For Kaup, fearlessness is standing up for what you believe — no matter what. That’s why the biology major founded the Willamette University chapter of the Food Recovery Network, volunteers at a wildlife sanctuary and aims to forge a career in animal conservation.
“Anyone can be a leader if they set their minds to it,” Kaup says. “If we’re capable of making a positive change in the world, we should do it. We have no excuse.”
Where There’s a Will...
The Food Recovery Network is a national nonprofit that unites students on college campuses to fight hunger by donating perishable, but usable, foods that would otherwise go to waste.

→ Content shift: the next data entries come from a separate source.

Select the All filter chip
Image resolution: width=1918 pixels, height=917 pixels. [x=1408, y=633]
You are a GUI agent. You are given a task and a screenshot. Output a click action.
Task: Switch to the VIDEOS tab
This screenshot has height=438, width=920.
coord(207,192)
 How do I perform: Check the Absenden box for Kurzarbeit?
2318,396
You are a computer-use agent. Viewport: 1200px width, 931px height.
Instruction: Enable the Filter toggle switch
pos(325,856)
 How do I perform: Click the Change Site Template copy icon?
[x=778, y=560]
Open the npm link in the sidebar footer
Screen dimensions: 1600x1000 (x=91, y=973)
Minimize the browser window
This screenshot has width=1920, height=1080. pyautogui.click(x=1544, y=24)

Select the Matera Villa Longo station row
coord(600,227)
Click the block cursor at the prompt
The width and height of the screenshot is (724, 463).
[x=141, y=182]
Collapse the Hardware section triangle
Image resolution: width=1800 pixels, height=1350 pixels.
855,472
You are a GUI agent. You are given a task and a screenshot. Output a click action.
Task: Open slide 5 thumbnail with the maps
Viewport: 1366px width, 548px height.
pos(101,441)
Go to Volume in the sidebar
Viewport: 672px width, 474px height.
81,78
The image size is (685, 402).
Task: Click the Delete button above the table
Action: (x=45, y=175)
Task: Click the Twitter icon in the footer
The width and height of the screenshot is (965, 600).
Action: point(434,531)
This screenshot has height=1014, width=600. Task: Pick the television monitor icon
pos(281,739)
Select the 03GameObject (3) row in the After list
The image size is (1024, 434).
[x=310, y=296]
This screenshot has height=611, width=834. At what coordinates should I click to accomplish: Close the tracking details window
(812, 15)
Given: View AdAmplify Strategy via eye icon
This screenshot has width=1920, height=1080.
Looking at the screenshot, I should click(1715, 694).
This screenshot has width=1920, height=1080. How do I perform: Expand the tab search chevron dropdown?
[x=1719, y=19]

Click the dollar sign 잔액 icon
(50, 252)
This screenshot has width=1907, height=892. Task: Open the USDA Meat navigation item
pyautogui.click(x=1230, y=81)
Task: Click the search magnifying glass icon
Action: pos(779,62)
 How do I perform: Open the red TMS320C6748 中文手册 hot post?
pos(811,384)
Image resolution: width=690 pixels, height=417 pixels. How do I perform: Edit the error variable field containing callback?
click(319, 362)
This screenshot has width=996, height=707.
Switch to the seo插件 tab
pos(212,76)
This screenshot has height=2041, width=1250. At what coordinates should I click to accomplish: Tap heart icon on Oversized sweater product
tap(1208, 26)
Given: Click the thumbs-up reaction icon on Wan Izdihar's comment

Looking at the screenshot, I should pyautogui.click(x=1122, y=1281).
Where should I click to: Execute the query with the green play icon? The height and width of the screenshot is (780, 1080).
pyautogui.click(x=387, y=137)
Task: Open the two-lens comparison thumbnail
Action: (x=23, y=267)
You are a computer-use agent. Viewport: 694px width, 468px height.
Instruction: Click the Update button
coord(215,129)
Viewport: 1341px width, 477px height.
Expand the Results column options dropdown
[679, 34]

Although Kaup heard about the program as a freshman and believed in the cause, she had no intention of starting a chapter. She was new at Willamette. She already ran track, and she had a full course load.
But when she couldn’t convince her peers to start the chapter — and when an injury forced her to quit track — she used her newfound free time to take action.
“I was scared and unsure if I could make the chapter work, but I did it anyway because it needed to be done,” she says. “If no one was going to do it, I would.”
So last year Kaup recruited about 20 student volunteers, enlisted the support of Goudy food service administrators and secured grants from the national chapter to purchase food storage containers. She also found two local shelters — the Union Gospel Mission and Women at the Well Grace House — willing to take the donations.
Each night, a few volunteers go to Goudy to collect lunch and dinner leftovers. They deliver the food via cars and a bike, and then the shelters repurpose it to make anywhere from 40 to 200 nutritious meals. The first of its kind in Oregon, the chapter has now donated more than 13,000 pounds of vegetables, meat and pasta to feed the hungry in Salem.
For UGM Food Services Manager Michael Kerrigone, the donations are “an answer to a prayer” — especially since the mission doesn’t have a food budget.
“I’m such a big fan of Maya; she’s one of the best leaders I’ve ever met,” he says. “She is humble, powerful and bold. Her help makes such a difference to the guests we serve.”
Kaup, too, is proud of her accomplishments and hopes to inspire her peers to expand the program, such as by securing food donations from hospitals and restaurants.
“Taking the initiative to do something was really scary, but worth it,” she says. “It showed me what I’m capable of.”
In another example of her dedication to worthy causes, Kaup cares for injured and orphaned animals at the Turtle Ridge Wildlife Center in Salem.
She also secured a Willamette Carson Grant last year to investigate the distribution of the western gray squirrel from Eugene to Portland. Her research details where the squirrels are located and what people can do to protect their habitats.
“We need to be progressive,” she says about the near-threatened species. “We need to worry about animals, even if they are not on the brink of extinction.”
Kaup’s devotion to animals has impressed Craig, a biology professor who serves as Kaup’s advisor and Carson Grant sponsor. Over the years, Craig says he’s gotten to know Kaup as someone who continually puts her knowledge into action.
“She’s not waiting to ‘grow up’ or for ‘the real world’ after college to start to effect changes she wants to see in her community,” he says. “Maya is curiosity-driven, morally driven and driven to be exceptional. Based on her goals, I expect to encounter her as a peer and colleague working in the field of conservation and behavioral ecology.”
For now, Kaup is focused on her studies and working at Willamette’s Writing Center and Sparks Fitness Center. She serves as president of the Tri Beta Biological Honor Society, and she’s preparing her peers to assume leadership of the Willamette chapter of the Food Recovery Network.
But she’s already making progress on one of her most notable goals: to work as a sloth biologist. While studying abroad next semester in Costa Rica, Kaup hopes to intern at a sloth sanctuary and continue her research there after graduation.
“Sloths are slow and lazy, while I never slow down. I get things done,” Kaup says. “Maybe that’s why I like them so much. They’re the opposite of me.”